• _Source document_:
● ● ●
[PATCH v2] ARM: Don't use complete() during __cpu_die

Sun Mar 22 16:30:57 PDT 2015

On Wed, Feb 25, 2015 at 05:05:05PM -0800, Paul E. McKenney wrote:
> On Wed, Feb 25, 2015 at 03:16:59PM -0500, Nicolas Pitre wrote:
> > On Wed, 25 Feb 2015, Nicolas Pitre wrote:
> > 
> > > On Wed, 25 Feb 2015, Russell King - ARM Linux wrote:
> > > 
> > > > We could just use the spin-and-poll solution instead of an IPI, but
> > > > I really don't like that - when you see the complexity needed to
> > > > re-initialise it each time, it quickly becomes very yucky because
> > > > there is no well defined order between __cpu_die() and __cpu_kill()
> > > > being called by the two respective CPUs.
> > > > 
> > > > The last patch I saw doing that had multiple bits to indicate success
> > > > and timeout, and rather a lot of complexity to recover from failures,
> > > > and reinitialise state for a second CPU going down.
> > > 
> > > What about a per CPU state?  That would at least avoid the need to 
> > > serialize things across CPUs.  If only one CPU may write its state, that 
> > > should eliminate the need for any kind of locking.
● ● ●
• _Dataset extract_:
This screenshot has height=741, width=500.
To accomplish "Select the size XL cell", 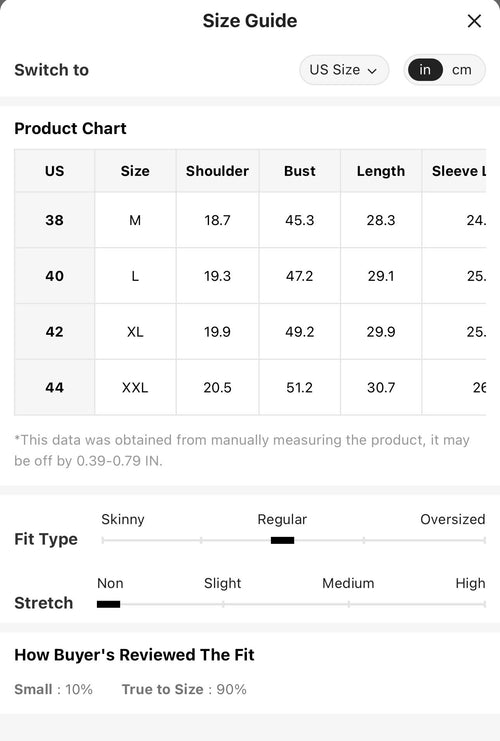I will coord(135,331).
● ● ●
• _Problems to work on_:
- 1) Output the part of the ARM patch thread starting with "Sun Mar 22 16:30:57" and going on through "two respective CPUs.".
- 2) In the ARM patch thread, which two functions have no well-defined order between them when the two CPUs call them?

• _Solutions per task_:
- 1)
Sun Mar 22 16:30:57 PDT 2015

On Wed, Feb 25, 2015 at 05:05:05PM -0800, Paul E. McKenney wrote:
> On Wed, Feb 25, 2015 at 03:16:59PM -0500, Nicolas Pitre wrote:
> > On Wed, 25 Feb 2015, Nicolas Pitre wrote:
> > 
> > > On Wed, 25 Feb 2015, Russell King - ARM Linux wrote:
> > > 
> > > > We could just use the spin-and-poll solution instead of an IPI, but
> > > > I really don't like that - when you see the complexity needed to
> > > > re-initialise it each time, it quickly becomes very yucky because
> > > > there is no well defined order between __cpu_die() and __cpu_kill()
> > > > being called by the two respective CPUs.

- 2) __cpu_die() and __cpu_kill()